Here is the full structure of the spwd (shadow password) record:

/* The struct spwd that represents one shadow file entry */
struct spwd {
    char *sp_namp;      /* Field 1: Login name — matches /etc/passwd */
    char *sp_pwdp;      /* Field 2: Encrypted password (the actual hash) */
    long  sp_lstchg;    /* Field 3: Last password change (days since epoch) */
    long  sp_min;       /* Field 4: Minimum days before password can change */
    long  sp_max;       /* Field 5: Maximum days before password MUST change */
    long  sp_warn;      /* Field 6: Days before expiry to warn user */
    long  sp_inact;     /* Field 7: Days after expiry account is locked */
    long  sp_expire;    /* Field 8: Account expiry date (days since epoch) */
    unsigned long sp_flag; /* Field 9: Reserved for future use */
};

A real /etc/shadow line looks like this:

alice:$6$salt$hashedpassword:19500:0:90:7:30:19700:
  |   |                      |     | |  | |  |
  |   |                      |     | |  | |  +-- Field 8: Account expires (empty = never)
  |   |                      |     | |  | +----- Field 7: 30 days inactivity before lock
  |   |                      |     | |  +------- Field 6: Warn 7 days before expiry
  |   |                      |     | +---------- Field 5: Must change every 90 days
  |   |                      |     +------------ Field 4: Cannot change before 0 days
  |   |                      +------------------ Field 3: Last changed on day 19500
  |   +----------------------------------------- Field 2: The hashed password
  +--------------------------------------------- Field 1: Login name

Password aging forces users to change their passwords periodically. Even if an attacker eventually cracks a stolen password hash, by the time they succeed, the password may already be different.

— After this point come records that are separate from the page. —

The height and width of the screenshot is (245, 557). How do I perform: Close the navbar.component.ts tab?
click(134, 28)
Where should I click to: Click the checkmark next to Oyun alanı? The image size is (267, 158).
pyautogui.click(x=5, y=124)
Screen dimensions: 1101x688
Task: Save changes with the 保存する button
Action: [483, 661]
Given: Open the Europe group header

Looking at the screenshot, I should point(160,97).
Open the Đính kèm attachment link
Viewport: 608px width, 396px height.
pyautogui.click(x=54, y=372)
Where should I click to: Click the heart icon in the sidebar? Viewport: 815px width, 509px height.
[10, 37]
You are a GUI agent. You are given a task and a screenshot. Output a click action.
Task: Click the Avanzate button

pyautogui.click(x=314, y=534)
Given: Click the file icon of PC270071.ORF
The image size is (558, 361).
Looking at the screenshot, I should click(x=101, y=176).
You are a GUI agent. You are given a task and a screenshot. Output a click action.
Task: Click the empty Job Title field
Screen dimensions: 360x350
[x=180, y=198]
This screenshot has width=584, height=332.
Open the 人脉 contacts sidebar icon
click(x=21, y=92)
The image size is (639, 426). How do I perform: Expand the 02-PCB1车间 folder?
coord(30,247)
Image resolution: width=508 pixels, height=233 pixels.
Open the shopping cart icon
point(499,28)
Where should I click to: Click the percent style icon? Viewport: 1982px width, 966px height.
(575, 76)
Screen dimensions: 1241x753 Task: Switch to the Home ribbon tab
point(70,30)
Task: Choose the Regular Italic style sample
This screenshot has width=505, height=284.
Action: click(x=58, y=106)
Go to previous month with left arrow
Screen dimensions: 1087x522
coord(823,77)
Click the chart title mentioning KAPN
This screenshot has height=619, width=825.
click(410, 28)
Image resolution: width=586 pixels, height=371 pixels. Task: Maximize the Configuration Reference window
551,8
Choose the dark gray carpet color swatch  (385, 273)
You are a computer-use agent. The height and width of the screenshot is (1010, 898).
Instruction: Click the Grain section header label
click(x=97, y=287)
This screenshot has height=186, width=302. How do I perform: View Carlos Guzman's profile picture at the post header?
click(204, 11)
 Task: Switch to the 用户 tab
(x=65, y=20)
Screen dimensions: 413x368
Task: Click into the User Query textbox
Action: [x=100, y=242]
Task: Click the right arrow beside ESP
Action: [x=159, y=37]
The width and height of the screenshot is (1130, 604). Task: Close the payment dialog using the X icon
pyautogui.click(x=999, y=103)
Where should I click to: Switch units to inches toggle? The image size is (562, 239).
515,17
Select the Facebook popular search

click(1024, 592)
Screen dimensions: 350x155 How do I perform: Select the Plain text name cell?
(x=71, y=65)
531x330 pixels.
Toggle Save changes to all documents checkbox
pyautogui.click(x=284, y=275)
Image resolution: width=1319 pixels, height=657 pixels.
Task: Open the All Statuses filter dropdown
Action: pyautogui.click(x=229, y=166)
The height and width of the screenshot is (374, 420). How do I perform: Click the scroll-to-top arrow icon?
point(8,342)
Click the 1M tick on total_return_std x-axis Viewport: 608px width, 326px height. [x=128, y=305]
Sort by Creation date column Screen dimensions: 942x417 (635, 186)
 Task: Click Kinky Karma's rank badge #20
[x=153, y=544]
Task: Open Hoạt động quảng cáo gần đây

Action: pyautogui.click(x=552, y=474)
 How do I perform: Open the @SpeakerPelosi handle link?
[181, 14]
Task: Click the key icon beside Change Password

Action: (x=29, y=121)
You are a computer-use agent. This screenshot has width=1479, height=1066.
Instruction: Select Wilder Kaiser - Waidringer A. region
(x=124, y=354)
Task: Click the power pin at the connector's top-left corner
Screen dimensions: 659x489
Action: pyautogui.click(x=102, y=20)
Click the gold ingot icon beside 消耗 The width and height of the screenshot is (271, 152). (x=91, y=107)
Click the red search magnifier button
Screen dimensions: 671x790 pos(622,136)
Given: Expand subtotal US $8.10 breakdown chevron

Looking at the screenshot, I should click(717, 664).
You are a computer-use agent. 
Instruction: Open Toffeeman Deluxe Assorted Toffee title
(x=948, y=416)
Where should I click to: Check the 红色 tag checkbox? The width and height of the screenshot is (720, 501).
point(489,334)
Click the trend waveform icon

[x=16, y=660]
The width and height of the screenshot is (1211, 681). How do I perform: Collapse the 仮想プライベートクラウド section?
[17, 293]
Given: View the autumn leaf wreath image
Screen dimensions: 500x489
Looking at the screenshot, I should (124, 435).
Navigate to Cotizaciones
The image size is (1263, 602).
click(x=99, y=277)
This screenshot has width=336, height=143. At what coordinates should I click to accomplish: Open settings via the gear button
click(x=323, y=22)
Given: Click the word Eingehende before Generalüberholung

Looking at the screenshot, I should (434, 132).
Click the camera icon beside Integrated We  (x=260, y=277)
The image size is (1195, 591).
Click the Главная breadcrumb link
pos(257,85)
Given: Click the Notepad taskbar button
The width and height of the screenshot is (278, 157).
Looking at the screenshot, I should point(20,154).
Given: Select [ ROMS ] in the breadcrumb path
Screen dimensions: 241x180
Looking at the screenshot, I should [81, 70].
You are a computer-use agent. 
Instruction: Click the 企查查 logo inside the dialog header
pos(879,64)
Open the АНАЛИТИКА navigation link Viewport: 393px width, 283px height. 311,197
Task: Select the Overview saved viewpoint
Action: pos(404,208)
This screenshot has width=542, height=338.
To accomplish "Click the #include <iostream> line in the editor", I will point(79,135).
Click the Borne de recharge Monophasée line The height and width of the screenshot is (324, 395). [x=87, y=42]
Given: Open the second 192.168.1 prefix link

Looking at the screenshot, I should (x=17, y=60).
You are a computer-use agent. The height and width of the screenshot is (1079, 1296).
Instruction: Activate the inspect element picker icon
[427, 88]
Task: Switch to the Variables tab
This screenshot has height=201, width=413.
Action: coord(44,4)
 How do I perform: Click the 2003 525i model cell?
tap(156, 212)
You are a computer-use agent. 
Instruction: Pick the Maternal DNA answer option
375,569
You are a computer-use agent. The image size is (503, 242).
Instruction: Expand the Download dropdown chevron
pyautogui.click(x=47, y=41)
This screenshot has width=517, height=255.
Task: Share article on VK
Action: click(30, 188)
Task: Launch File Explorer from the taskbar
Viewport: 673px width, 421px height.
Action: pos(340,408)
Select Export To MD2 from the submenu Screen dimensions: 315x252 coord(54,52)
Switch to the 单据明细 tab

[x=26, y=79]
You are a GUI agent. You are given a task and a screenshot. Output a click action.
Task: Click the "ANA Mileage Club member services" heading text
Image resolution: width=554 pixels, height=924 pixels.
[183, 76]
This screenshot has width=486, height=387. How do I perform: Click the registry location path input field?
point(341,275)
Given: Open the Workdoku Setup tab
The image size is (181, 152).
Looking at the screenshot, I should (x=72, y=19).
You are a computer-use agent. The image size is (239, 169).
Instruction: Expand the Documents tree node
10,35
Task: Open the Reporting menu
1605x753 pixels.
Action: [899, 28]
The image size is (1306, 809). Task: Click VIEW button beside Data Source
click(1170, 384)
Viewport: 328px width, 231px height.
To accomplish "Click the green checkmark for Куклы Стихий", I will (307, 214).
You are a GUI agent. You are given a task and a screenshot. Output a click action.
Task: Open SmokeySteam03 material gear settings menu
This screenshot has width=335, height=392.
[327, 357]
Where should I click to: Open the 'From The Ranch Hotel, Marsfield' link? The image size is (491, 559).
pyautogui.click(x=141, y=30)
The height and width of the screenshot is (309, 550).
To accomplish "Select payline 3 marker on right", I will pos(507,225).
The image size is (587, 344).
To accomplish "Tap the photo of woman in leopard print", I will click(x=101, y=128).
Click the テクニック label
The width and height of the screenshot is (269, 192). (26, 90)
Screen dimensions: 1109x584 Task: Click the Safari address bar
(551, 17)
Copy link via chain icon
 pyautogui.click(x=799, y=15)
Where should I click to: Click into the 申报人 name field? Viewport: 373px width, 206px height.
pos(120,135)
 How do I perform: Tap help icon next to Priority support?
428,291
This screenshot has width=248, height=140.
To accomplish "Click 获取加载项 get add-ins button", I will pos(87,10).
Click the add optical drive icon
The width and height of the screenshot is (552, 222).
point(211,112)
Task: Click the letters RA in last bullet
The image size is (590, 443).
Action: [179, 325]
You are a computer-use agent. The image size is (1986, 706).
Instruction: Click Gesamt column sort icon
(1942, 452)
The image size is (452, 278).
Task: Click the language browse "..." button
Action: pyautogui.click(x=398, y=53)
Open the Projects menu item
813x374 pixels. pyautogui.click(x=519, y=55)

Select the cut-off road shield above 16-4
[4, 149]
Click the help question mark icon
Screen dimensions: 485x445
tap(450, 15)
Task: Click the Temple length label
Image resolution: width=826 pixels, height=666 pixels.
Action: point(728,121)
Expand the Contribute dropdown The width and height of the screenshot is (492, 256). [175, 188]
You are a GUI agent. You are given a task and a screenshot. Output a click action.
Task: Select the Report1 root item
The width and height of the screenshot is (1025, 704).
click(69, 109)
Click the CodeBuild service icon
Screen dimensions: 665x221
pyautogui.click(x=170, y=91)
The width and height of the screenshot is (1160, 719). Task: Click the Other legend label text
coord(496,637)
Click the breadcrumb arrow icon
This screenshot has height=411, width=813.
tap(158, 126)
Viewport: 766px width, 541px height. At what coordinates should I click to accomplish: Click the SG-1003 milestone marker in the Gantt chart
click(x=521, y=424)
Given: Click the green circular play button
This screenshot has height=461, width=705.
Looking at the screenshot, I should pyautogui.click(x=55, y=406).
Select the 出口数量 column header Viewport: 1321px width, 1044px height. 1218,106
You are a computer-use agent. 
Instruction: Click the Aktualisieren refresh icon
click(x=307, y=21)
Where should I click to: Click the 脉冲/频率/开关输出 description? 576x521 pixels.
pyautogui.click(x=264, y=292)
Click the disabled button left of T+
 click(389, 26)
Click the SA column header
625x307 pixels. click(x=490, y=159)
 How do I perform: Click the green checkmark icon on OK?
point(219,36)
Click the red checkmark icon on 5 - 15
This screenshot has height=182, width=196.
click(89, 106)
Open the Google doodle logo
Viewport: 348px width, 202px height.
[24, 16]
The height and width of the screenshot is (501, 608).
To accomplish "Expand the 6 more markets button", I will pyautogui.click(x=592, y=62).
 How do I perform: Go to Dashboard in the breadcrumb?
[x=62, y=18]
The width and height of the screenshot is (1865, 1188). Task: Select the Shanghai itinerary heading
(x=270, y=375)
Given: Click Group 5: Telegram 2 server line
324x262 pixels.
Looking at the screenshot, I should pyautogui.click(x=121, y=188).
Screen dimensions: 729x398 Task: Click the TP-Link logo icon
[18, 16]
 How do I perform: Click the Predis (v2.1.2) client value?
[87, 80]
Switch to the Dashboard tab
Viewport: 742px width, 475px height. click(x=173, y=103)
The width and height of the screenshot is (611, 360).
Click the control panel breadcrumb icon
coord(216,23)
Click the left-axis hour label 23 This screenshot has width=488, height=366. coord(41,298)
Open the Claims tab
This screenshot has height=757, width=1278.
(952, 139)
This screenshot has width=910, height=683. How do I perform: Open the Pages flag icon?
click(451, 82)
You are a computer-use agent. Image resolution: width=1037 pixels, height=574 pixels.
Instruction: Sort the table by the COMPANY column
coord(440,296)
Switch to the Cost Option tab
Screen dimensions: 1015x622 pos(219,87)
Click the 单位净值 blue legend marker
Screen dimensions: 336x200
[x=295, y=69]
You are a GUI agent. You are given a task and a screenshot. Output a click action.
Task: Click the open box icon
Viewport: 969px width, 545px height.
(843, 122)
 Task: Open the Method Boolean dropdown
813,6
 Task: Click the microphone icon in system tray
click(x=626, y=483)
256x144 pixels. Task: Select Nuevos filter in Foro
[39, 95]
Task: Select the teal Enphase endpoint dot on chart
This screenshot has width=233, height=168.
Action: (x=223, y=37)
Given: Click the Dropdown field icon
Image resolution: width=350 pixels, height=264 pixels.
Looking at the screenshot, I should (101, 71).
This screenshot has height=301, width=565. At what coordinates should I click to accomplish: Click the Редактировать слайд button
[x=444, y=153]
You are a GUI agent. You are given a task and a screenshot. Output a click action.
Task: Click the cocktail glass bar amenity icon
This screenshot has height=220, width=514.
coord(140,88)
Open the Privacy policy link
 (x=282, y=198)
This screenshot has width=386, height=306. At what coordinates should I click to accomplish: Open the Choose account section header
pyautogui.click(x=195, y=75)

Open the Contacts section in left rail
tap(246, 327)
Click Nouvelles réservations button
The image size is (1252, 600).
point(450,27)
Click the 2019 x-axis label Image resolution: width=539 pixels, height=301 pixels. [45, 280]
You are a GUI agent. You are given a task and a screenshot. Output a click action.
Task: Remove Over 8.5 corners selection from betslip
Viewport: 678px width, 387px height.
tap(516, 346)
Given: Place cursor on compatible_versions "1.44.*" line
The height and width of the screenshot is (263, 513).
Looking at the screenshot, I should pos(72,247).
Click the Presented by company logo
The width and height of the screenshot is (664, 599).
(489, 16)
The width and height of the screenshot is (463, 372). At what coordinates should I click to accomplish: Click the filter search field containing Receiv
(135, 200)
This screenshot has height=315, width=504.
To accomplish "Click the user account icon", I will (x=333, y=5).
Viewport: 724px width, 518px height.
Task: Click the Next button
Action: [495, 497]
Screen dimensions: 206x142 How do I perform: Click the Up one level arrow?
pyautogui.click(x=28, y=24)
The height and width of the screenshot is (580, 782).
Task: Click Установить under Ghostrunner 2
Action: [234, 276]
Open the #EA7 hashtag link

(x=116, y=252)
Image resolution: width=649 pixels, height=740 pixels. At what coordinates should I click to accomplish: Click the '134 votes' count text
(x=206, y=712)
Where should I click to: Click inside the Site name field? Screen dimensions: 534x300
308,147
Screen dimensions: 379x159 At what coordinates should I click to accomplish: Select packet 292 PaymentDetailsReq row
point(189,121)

Think of it like changing the lock on your house every few months. Even if someone copied your old key, it becomes useless after the lock changes.

/* Real-world example: enforce 90-day password policy */

/* Use the chage command to configure password aging */
$ sudo chage -l alice
Last password change                           : May 01, 2026
Password expires                               : Jul 30, 2026  (90 days)
Password inactive                              : Aug 29, 2026  (30 days after expiry)
Account expires                                : never
Minimum number of days between password change : 0
Maximum number of days between password change : 90
Number of days of warning before password expires: 7

/* Set policy for a new user */
$ sudo chage -M 90 -m 0 -W 7 -I 30 newuser
/*         -M=max days  -m=min days  -W=warn days  -I=inactive days */

Modern Linux systems use a format like $id$salt$hash where the prefix tells you which algorithm was used:

/* Password hash format: $algorithm_id$salt$hash */

$1$...  = MD5 (old, considered weak today)
$5$...  = SHA-256
$6$...  = SHA-512 (most common on modern Linux)
$y$...  = yescrypt (newest, used on recent Ubuntu/Fedora)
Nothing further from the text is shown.